The Youth carried by fortune to a foreign shore, when the hour of separation from his native land returns, stands and looks on one clear and stedfast star, and thinks on his mother and on the time when he left her bosom to work for her support and fulfil his vow to his dying father. He holds the ANNIVERSARY OF FILIAL AFFECTION. The wife sits in the domestic solitude of her chamber, or in the society of her husband, and lives over and over again one delicious hour, in which her heart was rewarded for its deep affection, and holds THE ANNIVERSARY OF HER WELL-PLACED LOVE. The mother smiles amongst her children-sees them in imagination grow up in stature and in beauty, and thinks on the happy hour when they first came to her bosom, and holds THE ANNIVERSARY OF MATERNAL LOVE.

Behold!—if our glance may be permitted to invade

the palace of a monarch-behold the King, successful in a just war, and prosperous in an honourable peace. The hour is returned which gave him to his country, and he holds ITS ANNIVERSARY surrounded by the ambassadors of every land and of every tongue.
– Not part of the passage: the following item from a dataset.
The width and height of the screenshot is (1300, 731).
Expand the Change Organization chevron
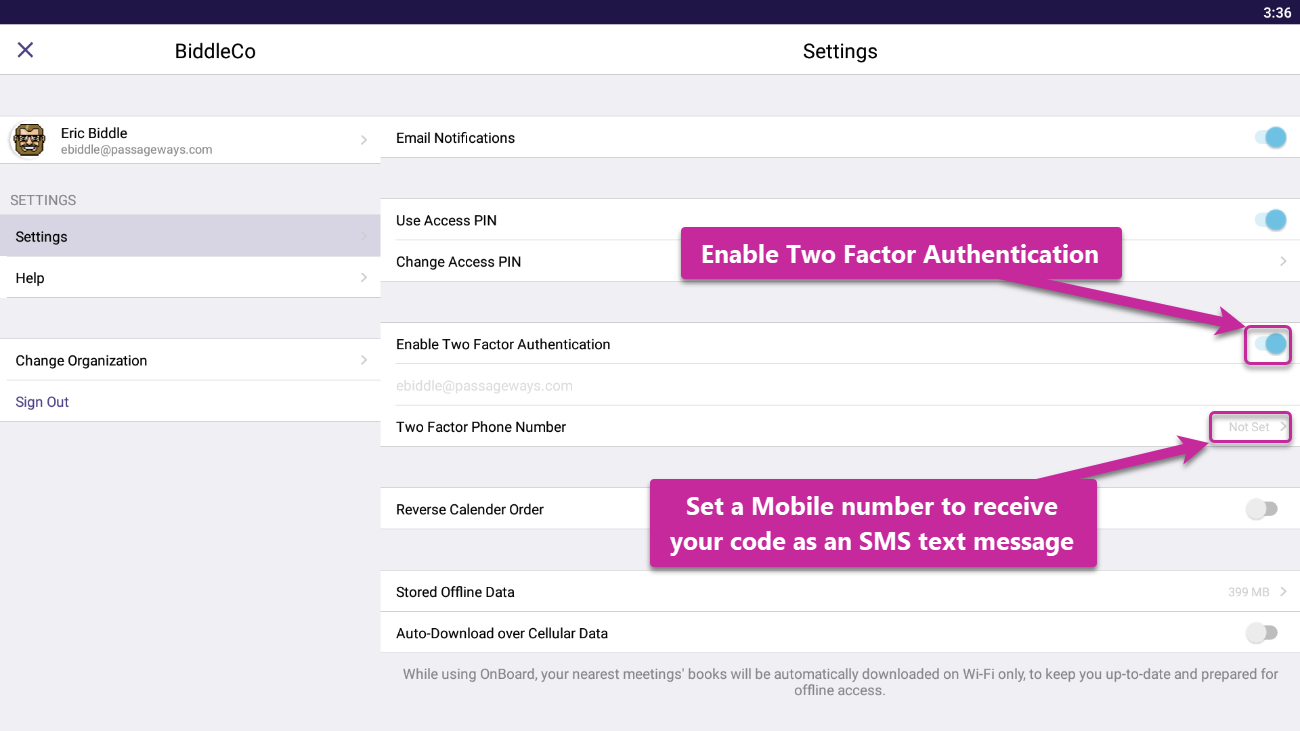364,360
Or see that stately figure—a man whose eye looks through you, and whose mind seems made up for all emergencies; to him the day has returned on which he saved his country on a perilous and well fought field. HIS ANNIVERSARY will never be forgotten.

But why proceed with particularizing? The three nations hold their ANNIVERSARIES individually and collectively; and, as a token to mark their remembrances, we beg to lay a volume annually before them, which for that purpose we have named THE ANNIVERSARY.

ON THE

PSYCHE OF SIR THOMAS LAWRENCE.

FAIR Psyche, thou who wert renowned
Of old, and on Olympus crowned;
Art thou come, gladsome goddess, now,
In beauty beaming, breast and brow;
With lips like drop-ripe cherries cleft,
And tresses like Fate's charmed weft?
Art thou come with thy round white neck,
Which gold may dim, but never deck;
Come back to man and earth again,
In loveliness to rule and reign;

With looks too gently meek for mirth,
And more of heaven than's fit for earth?

Thanks, Lawrence, thanks! thy skill hath wrought
A form with soul and sense and thought.

O wondrous art! which thus redeems
The glorious forms which glad our dreams;
Arrests the vision when it dips

Itself in beauty to the lips:

Which calls from days far gone and dim,

Their loveliness to paint and limn.
Fair fall the art which gives of mind
And heaven as much as man can find.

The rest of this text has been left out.